C. Lévi-Strauss développe cette thèse, il souligne que Radcliffe-Brown a trouvé une
corrélation entre l’attitude de l’oncle et celle du père. Il constate les deux systèmes d’attitudes
mais inversés (père autoritaire/oncle familier, père tendre/oncle sévère). Radcliffe-Brown en
conclut qu’il existe une relation entre le régime de filiation et l’attitude de l’oncle maternel. C.

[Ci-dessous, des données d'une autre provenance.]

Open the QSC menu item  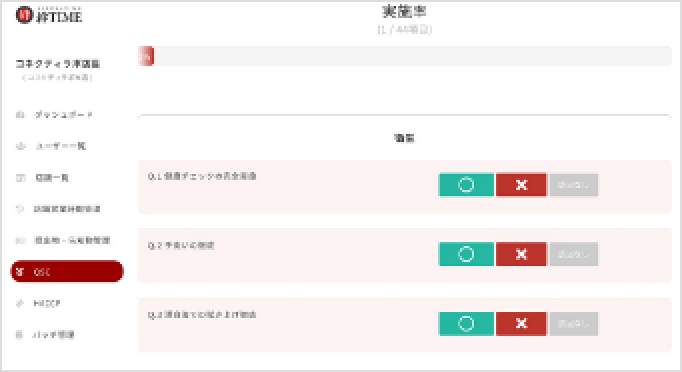[x=67, y=271]
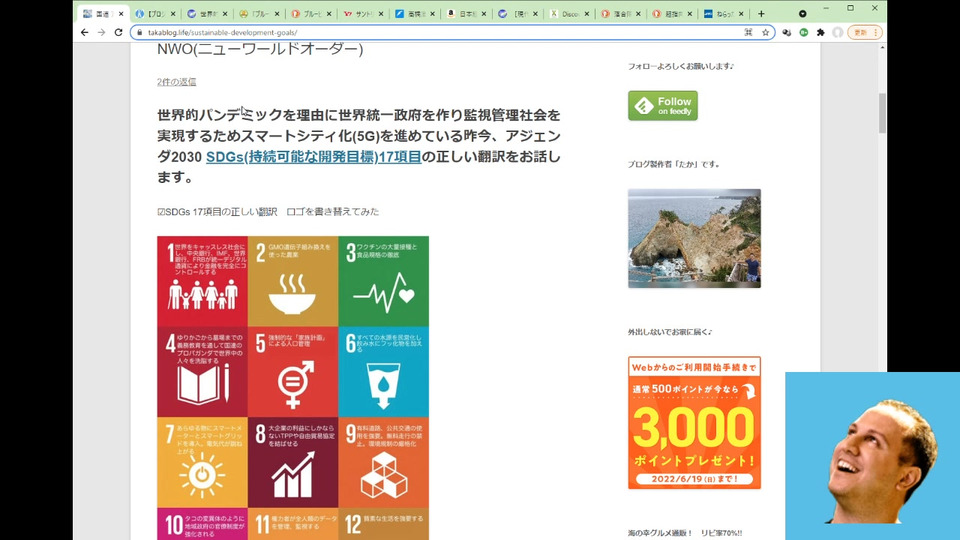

Lévi-Strauss remarque qu’il ne faut pas généraliser. Sa démarche est d’appuyer dans un
premier temps la thèse de Radcliffe-Brown sur deux exemples (les îles Trobriand et les
Tcherkesses du Caucase). Mais l’étude de l’attitude des enfants entre eux montre
l’insuffisance de la thèse de Radcliffe-Brown. Pour C. Lévi-Strauss, quatre types de relations
doivent être pris en compte (« frère/sœur, mari/femme, père/fils, oncle maternel/fils de la sœur
». C. Lévi-Strauss appuie son argumentation sur d’autres exemples et en particulier : à Tonga
et avec les indigènes du lac Kutubu en Nouvelle-Guinée. Pour lui, il est nécessaire de
comprendre la relation dans un système, celui-ci permet de découvrir la structure. Il analyse
les différentes modalités d’un phénomène pour le comprendre dans son ensemble.
5/ Théorie :
C. vi-Strauss est en 1908. De formation philosophique, il se consacre d’abord à
l’enseignement. Après un voyage au Brésil, il s’intéresse à l’ethnologie, c’est pour lui un
moyen « de dégager certains caractères fondamentaux de la société humaine en général ».
Sa méthode est basée sur la linguistique. Pour lui c’est une science générale, non relativiste et
la plus avancée. C. Lévi-Strauss sera influencé par Ferdinand de Saussure et son cours de
linguistique générale et aussi par Troubetzkoy et la phonologie.
Le structuralisme s’oppose à l’histoire. Ce qui compte ce sont les arrangements, les
organisations systématiques dans un état donné et non le sens de l’évolution.
Dans le structuralisme linguistique, la distinction est faite entre le langage et la parole. Le
langage est commun au corps social, la parole est le propre de l’individu. La parole est un
élément du langage mais le langage garde une permanence d’où l’idée de structure. Le
langage est un ensemble de signes, ce qui est important, c’est la relation entre les signes et
non les signes eux-mêmes. De plus, dans la communication orale, les individus se font
comprendre sans saisir le mécanisme de la langue parlée, le système est utilisé d’une façon
inconsciente et synchronique. C. Lévi-Strauss va appliquer la méthode linguistique en
anthropologie et en particulier aux structures de parenté. Le système de parenté « fonctionne »
comme un langage, ce qui importe, ce sont les relations entre les termes. C’est aussi un
ensemble de représentations symboliques comme le langage.